John Lennon Told People Not to Mention Paul McCartney in Front of Him: ‘It Depresses Me’
After The Beatles broke up, all of the former band members felt disgruntled, but John Lennon and Paul McCartney frequently argued through the media. They wrote songs about one another and complained about each other in interviews. While Lennon was happy to publicly discuss his former bandmate, he didn’t want to hear other people bring him up. He said that any mention of McCartney depressed him.
John Lennon and Paul McCartney publicly feuded after The Beatles broke up
Tensions within The Beatles had been mounting as the 1960s came to a close. Once the band announced their split, the acrimony between them boiled over publicly. The comments Lennon and McCartney made about each other were particularly vitriolic.
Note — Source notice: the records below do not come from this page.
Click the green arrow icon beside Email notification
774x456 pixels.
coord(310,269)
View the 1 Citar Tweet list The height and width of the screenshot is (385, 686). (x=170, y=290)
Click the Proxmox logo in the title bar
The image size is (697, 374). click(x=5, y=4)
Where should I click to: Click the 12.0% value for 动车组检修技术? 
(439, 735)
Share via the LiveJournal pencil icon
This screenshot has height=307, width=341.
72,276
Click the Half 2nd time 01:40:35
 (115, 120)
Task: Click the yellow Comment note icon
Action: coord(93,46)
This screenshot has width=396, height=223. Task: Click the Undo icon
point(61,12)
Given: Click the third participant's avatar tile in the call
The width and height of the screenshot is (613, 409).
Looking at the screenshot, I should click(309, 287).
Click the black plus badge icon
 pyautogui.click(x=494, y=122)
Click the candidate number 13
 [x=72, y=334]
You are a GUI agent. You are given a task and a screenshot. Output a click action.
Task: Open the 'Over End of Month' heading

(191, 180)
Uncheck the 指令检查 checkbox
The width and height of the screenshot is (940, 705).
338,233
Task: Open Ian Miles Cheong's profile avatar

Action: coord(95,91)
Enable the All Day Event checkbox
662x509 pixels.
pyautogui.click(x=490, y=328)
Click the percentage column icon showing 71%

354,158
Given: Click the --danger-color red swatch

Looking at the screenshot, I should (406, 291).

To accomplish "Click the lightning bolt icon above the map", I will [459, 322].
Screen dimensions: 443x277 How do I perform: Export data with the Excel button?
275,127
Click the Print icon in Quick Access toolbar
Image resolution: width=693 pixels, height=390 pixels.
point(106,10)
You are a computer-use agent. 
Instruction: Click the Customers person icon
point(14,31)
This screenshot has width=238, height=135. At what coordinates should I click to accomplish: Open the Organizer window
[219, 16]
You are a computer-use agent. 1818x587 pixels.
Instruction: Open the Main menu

McCartney wrote a dig about Lennon and Yoko Ono’s activism in the song “Too Many People.” Lennon hit back with the far more scathing “How Do You Sleep?” In it, he sang, “Those freaks was right when they said you was dead” and “The only thing you done was yesterday/ And since you’ve gone you’re just another day.”
While they complained about each other in interviews, both men said they could never fully hate each other. Lennon said that though he couldn’t forgive McCartney or George Harrison for their attitudes toward Ono, he couldn’t stop loving them either. McCartney felt similarly.
“People said to me when he said those things on his record about me, you must hate him, but I didn’t,” McCartney told The New Yorker in 2021. “I don’t.”
John Lennon didn’t want people to mention Paul McCartney around him
Lennon often discussed his relationship with McCartney in interviews, but he didn’t want people to bring up his former bandmate. While recording “Happy Xmas (War Is Over)” in 1971, producer Phil Spector called McCartney’s new album “awful.”
“Don’t talk about it,” Lennon told him, per The Guardian. “It depresses me.”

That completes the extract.